### [TASK ITEM A]
In the devotional on prayer, how many hours does the Martin Luther quotation say he will spend in prayer?
### [TASK ITEM B]
Repeat everything in the devotional on prayer from "Three hours??? Yet, God" down to "of bold step?".

--- SELECTED PASSAGE Enclosed Below ---

Therefore the LORD longs to be gracious to you, And therefore He waits on high to have compassion on you. For the LORD is a God of justice; How blessed are all those who long for Him. ~Isaiah 30:18

Too busy to pray. Too busy not to pray.

I feel like the first statement is often true, but the more I walk with Christ, the more I realize the second statement is more true.

As Martin Luther said, “I have so much to do that I shall spend the first three hours in prayer.”

Three hours??? Yet, God waits for me to stop and spend that kind of time with Him. When I wonder why the days seem so rushed, so unfulfilled, so unprioritized, so out of balance, so predetermined, I really need to stop and pray. No, I don’t have time to spare, which is exactly why I must.

Otherwise, it’s too easy to try to trust in my own instinct, preparedness, calendars, texts, plans, and decisions. What if I really spent hours in prayer? How much would God cover before I even had to figure it out? Can I make that kind of bold step?

What about those prayers for salvation for lost loved ones? How genuine is my desire for their salvation if I pop their name on the end of an unrelated 15 minute prayer? How much do I really believe God will change them?

He longs to be gracious to us. He wants to answer. He wants to bless beyond all we could ask or imagine. Am I longing for Him? God is justice, but I need to get myself mentally prepared to recognize Him at work, not blinded by all this world has offered or put in place. Sitting at His feet, listening to His Word, watching Him move.

Lots of introspective questions as I read through these passages today. What is the focus of my faith? Does my daily agenda validate that?

Father God, I don’t come to You often enough or long enough, and I repent of that lack of priority in my own life. Please forgive me, and help me to keep removing those unproductive disruptions from my life and spending as much time in Your Word and prayer as I possibly can. Not neglecting the tasks you have for me to do, but first grounding myself so I can do them for Your glory. ~Amen.

--- End of Enclosed SELECTED PASSAGE ---
--- ENTRIES SHOWN Enclosed Below ---

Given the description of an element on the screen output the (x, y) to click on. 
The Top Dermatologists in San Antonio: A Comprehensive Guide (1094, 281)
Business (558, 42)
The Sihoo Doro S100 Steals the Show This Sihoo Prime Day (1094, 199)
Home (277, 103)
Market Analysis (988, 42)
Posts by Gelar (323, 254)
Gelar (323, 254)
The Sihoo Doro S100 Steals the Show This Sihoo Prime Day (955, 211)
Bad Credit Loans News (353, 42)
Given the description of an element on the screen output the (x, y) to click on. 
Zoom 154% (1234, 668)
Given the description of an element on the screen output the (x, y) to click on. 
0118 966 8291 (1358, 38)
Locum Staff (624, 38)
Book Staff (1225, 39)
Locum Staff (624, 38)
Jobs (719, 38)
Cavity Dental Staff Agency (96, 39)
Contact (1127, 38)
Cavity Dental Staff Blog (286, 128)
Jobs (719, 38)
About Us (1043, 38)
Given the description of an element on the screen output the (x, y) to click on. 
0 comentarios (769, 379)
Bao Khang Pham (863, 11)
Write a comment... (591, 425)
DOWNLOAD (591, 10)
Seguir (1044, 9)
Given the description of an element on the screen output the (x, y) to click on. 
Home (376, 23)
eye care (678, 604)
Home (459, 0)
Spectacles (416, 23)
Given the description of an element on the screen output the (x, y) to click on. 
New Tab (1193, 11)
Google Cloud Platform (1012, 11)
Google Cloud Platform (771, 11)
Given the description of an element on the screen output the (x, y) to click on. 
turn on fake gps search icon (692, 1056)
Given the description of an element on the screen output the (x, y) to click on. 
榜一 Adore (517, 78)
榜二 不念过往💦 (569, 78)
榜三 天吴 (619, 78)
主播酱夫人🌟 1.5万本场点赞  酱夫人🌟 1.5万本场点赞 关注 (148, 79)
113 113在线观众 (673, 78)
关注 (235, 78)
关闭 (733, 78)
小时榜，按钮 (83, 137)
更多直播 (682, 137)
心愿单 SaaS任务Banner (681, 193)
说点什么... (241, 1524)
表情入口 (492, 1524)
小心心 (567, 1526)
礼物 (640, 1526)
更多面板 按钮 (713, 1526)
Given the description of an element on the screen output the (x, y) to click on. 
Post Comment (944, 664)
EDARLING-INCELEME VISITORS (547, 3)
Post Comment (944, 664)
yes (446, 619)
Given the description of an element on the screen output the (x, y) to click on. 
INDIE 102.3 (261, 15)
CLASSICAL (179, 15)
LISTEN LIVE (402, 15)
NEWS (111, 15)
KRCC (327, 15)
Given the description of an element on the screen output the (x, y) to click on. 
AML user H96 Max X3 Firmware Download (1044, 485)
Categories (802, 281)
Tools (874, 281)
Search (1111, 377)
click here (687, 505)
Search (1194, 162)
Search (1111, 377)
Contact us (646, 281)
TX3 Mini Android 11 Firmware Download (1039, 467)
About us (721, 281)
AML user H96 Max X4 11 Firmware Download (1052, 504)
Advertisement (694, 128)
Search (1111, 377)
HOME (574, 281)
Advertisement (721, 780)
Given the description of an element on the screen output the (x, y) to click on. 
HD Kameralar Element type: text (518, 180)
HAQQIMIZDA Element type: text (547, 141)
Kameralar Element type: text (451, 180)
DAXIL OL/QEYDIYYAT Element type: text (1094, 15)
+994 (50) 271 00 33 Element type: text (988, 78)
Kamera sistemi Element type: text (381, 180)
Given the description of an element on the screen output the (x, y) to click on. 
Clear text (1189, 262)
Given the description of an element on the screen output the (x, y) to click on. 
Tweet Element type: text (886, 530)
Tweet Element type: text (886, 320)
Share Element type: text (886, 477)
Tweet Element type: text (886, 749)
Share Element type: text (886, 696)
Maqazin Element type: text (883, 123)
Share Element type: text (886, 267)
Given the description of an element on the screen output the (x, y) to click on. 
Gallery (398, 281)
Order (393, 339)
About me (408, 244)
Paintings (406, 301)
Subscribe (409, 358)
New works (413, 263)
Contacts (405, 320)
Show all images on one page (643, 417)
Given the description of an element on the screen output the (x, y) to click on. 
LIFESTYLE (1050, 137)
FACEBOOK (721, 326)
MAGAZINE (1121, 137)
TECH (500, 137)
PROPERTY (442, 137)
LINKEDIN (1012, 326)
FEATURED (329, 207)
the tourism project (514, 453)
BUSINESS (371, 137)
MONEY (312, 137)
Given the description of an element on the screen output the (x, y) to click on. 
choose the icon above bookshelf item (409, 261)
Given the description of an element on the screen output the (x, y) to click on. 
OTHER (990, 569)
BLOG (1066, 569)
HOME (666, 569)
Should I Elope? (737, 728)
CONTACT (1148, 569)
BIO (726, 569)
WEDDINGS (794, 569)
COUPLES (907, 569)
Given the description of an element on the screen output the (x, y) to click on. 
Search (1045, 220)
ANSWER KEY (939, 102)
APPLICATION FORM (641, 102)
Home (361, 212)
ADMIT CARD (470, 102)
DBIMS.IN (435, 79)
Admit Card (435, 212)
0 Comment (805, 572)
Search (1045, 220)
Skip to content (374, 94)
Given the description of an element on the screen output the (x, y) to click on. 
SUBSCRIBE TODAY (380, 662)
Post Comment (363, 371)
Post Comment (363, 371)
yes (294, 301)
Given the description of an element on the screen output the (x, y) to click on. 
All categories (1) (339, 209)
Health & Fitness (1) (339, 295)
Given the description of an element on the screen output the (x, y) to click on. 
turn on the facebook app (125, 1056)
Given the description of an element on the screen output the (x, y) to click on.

--- End of Enclosed ENTRIES SHOWN ---

### [ANSWER SPACE A]
The first three hours.

### [ANSWER SPACE B]
Three hours??? Yet, God waits for me to stop and spend that kind of time with Him. When I wonder why the days seem so rushed, so unfulfilled, so unprioritized, so out of balance, so predetermined, I really need to stop and pray. No, I don’t have time to spare, which is exactly why I must.

Otherwise, it’s too easy to try to trust in my own instinct, preparedness, calendars, texts, plans, and decisions. What if I really spent hours in prayer? How much would God cover before I even had to figure it out? Can I make that kind of bold step?